** What to work on **
For every line in the material, produce an exact copy.
** Data records follows **
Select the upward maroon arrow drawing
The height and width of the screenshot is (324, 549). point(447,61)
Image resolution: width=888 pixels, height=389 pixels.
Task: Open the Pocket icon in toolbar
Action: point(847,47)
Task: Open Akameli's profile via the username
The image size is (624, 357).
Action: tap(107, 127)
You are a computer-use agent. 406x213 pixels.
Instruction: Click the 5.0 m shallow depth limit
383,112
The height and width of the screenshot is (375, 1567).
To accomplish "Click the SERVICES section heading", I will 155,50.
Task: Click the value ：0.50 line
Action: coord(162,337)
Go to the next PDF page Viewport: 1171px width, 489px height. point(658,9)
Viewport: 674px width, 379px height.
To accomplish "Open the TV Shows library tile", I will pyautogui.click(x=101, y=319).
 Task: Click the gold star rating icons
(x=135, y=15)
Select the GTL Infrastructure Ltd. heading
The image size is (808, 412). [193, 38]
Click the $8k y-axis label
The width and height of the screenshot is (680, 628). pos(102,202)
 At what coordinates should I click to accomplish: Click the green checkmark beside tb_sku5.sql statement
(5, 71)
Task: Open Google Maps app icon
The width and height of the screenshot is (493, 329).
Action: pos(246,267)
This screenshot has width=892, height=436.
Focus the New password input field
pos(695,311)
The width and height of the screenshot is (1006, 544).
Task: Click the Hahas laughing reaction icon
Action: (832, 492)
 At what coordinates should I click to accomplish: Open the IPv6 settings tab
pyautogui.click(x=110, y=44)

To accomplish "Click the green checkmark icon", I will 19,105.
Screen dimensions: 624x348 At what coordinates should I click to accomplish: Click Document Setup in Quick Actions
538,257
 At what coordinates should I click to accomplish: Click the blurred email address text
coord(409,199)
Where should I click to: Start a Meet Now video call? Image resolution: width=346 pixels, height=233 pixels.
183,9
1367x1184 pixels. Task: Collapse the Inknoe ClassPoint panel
** End of Data records **
** Result for this task **
Select the upward maroon arrow drawing
The height and width of the screenshot is (324, 549). point(447,61)
Image resolution: width=888 pixels, height=389 pixels.
Task: Open the Pocket icon in toolbar
Action: point(847,47)
Task: Open Akameli's profile via the username
The image size is (624, 357).
Action: tap(107, 127)
You are a computer-use agent. 406x213 pixels.
Instruction: Click the 5.0 m shallow depth limit
383,112
The height and width of the screenshot is (375, 1567).
To accomplish "Click the SERVICES section heading", I will 155,50.
Task: Click the value ：0.50 line
Action: coord(162,337)
Go to the next PDF page Viewport: 1171px width, 489px height. point(658,9)
Viewport: 674px width, 379px height.
To accomplish "Open the TV Shows library tile", I will pyautogui.click(x=101, y=319).
 Task: Click the gold star rating icons
(x=135, y=15)
Select the GTL Infrastructure Ltd. heading
The image size is (808, 412). [193, 38]
Click the $8k y-axis label
The width and height of the screenshot is (680, 628). pos(102,202)
 At what coordinates should I click to accomplish: Click the green checkmark beside tb_sku5.sql statement
(5, 71)
Task: Open Google Maps app icon
The width and height of the screenshot is (493, 329).
Action: pos(246,267)
This screenshot has width=892, height=436.
Focus the New password input field
pos(695,311)
The width and height of the screenshot is (1006, 544).
Task: Click the Hahas laughing reaction icon
Action: (832, 492)
 At what coordinates should I click to accomplish: Open the IPv6 settings tab
pyautogui.click(x=110, y=44)

To accomplish "Click the green checkmark icon", I will 19,105.
Screen dimensions: 624x348 At what coordinates should I click to accomplish: Click Document Setup in Quick Actions
538,257
 At what coordinates should I click to accomplish: Click the blurred email address text
coord(409,199)
Where should I click to: Start a Meet Now video call? Image resolution: width=346 pixels, height=233 pixels.
183,9
1367x1184 pixels. Task: Collapse the Inknoe ClassPoint panel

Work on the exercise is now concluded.